In the records below, find the line containing "Instruction: Open the Microsoft". Restate it and all the lines after it exactly, and omit the rest.

━━━━━━━━━━━━━━━━━━━━━━━━━━━━━━

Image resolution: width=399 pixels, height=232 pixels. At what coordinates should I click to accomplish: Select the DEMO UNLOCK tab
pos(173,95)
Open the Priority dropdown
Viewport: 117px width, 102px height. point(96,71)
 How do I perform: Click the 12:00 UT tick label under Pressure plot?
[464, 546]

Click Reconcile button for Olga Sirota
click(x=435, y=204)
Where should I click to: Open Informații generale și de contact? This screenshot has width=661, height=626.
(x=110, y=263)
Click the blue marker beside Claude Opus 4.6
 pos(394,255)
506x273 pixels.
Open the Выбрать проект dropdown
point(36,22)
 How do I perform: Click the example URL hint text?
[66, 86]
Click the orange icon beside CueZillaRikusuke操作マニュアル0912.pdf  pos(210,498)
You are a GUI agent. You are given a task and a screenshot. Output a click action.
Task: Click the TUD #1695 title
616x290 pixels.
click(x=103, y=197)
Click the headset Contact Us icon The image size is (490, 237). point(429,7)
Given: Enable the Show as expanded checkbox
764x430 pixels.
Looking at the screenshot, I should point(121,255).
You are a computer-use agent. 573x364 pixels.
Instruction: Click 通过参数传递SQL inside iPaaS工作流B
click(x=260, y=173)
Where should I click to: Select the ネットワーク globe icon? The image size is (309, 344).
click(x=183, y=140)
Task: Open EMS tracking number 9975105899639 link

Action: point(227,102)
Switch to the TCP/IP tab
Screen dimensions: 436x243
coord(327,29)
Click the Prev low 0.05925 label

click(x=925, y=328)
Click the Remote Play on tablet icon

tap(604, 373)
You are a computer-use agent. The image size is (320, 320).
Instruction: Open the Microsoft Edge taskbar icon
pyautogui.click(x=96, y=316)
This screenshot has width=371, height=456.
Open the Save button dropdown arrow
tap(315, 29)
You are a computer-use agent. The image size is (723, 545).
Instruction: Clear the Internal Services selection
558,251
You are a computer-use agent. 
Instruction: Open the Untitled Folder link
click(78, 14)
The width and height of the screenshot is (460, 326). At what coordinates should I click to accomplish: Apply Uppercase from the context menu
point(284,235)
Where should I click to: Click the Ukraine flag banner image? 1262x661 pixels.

━━━━━━━━━━━━━━━━━━━━━━━━━━━━━━

● **RESPONSE BELOW**
Instruction: Open the Microsoft Edge taskbar icon
pyautogui.click(x=96, y=316)
This screenshot has width=371, height=456.
Open the Save button dropdown arrow
tap(315, 29)
You are a computer-use agent. The image size is (723, 545).
Instruction: Clear the Internal Services selection
558,251
You are a computer-use agent. 
Instruction: Open the Untitled Folder link
click(78, 14)
The width and height of the screenshot is (460, 326). At what coordinates should I click to accomplish: Apply Uppercase from the context menu
point(284,235)
Where should I click to: Click the Ukraine flag banner image? 1262x661 pixels.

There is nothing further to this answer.